Maybe this is cynical, but there seems to be little reason for them to not borrow enough from friends and family to collect from Kickstarter, and pay them back immediately after. Unless the gifts are ridiculously expensive?

dkhenry · on Oct 26, 2012

While I am happy to see another post for this on the front page, I would have preferred a positive post. People jump on bandwagons I would rather we started a positive bandwagon rather then one looking to find the shovels and a decent grave for a awesome project

kemiller · on Oct 26, 2012

For what it's worth, this is the first I've heard of it, and this convinced me to contribute.

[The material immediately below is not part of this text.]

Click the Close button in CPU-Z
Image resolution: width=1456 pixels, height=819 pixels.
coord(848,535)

joshuafcole · on Oct 26, 2012

I did my part. I'm very much the archetypal broke college student at the moment, but I won't always be. I have big plans in the Artificial Intelligence and Machine Learning sectors, and I can't imagine a better, cheaper solution to get started on working with multi-agent systems.

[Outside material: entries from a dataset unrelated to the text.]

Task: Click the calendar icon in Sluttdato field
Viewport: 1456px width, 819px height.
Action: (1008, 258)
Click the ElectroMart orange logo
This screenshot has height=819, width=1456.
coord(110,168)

I desperately want to see this sort of pricing for cluster computing available in the future, when I have the scratch and knowledge necessary to make these ideas into products.

I think that future is worth skipping the occasional movie or meal to pay into, and I'm looking forward to my somewhat unexpected end of year gift.

Evbn · on Oct 27, 2012

Here is one cheaper solution: simulate a multi agent system on your laptop. You don't need parallel hardware to ave multiple agents.

laacz · on Oct 27, 2012

I wonder, if this was elaborate reverse engeneering of hn crowd to reach Parallella financing target :)

bhickey · on Oct 26, 2012

Hasn't Amazon already done this with EC2?

(Edit: Written in response to the title.)

vidarh · on Oct 26, 2012

Huh? How does this have anything to do with EC2?

Parallella is an dual core ARM board with an FPGA and a 16 core Epiphany CPU (full general purpose CPU cores with 32k static RAM built into each core - all the cores can access the memory of all other cores as well as system RAM). 1GB RAM total. Expected size around a credit card or so.

The main purpose is the Epiphany CPU, which they also have a 64 core version of. Their problem is that their current CPU's are produced using a process that gives them very low yields and very high per-CPU cost. The main goal of the bounty is to enable them to switch to a much higher yield process and bring the per-chip cost of the 16 core version down to a few dollars per chip.

Their long term roadmap is boards with 1000+ cores.

wmf · on Oct 26, 2012

Yeah, the cloud is much more accessible "for everyone" than this chip. If you want to learn parallel programming rent a GPU instance.

vidarh · on Oct 26, 2012

A GPU has a totally different architecture and programming model. It is interesting for very different types of uses.

Evbn · on Oct 27, 2012

Who rents GPUs?

dannnnnnny · on Oct 26, 2012

Argh! I get paid in a couple of days! I was hoping the cash would go into my account before this runs out. Looks like that might not happen now.... Why couldn't you have given us another few days? Oh well. I bet it'll get funded.

Sami_Lehtinen · on Oct 27, 2012

Well, they made it and more: Funding: $788,138 of $750,000

eigenrick · on Oct 26, 2012

It's a shame they're not making something useless like a video game. Then they'd have millions.

lonetech · on Oct 26, 2012

Video games is exactly where heterogenous computers like this have flourished. But they don't have a game to market it yet - historically it hasn't even mattered much if that initial game used the platform anywhere near well. How did the Ouya sell, for instance? (It really resembles a Nexus 7 with a broken screen.)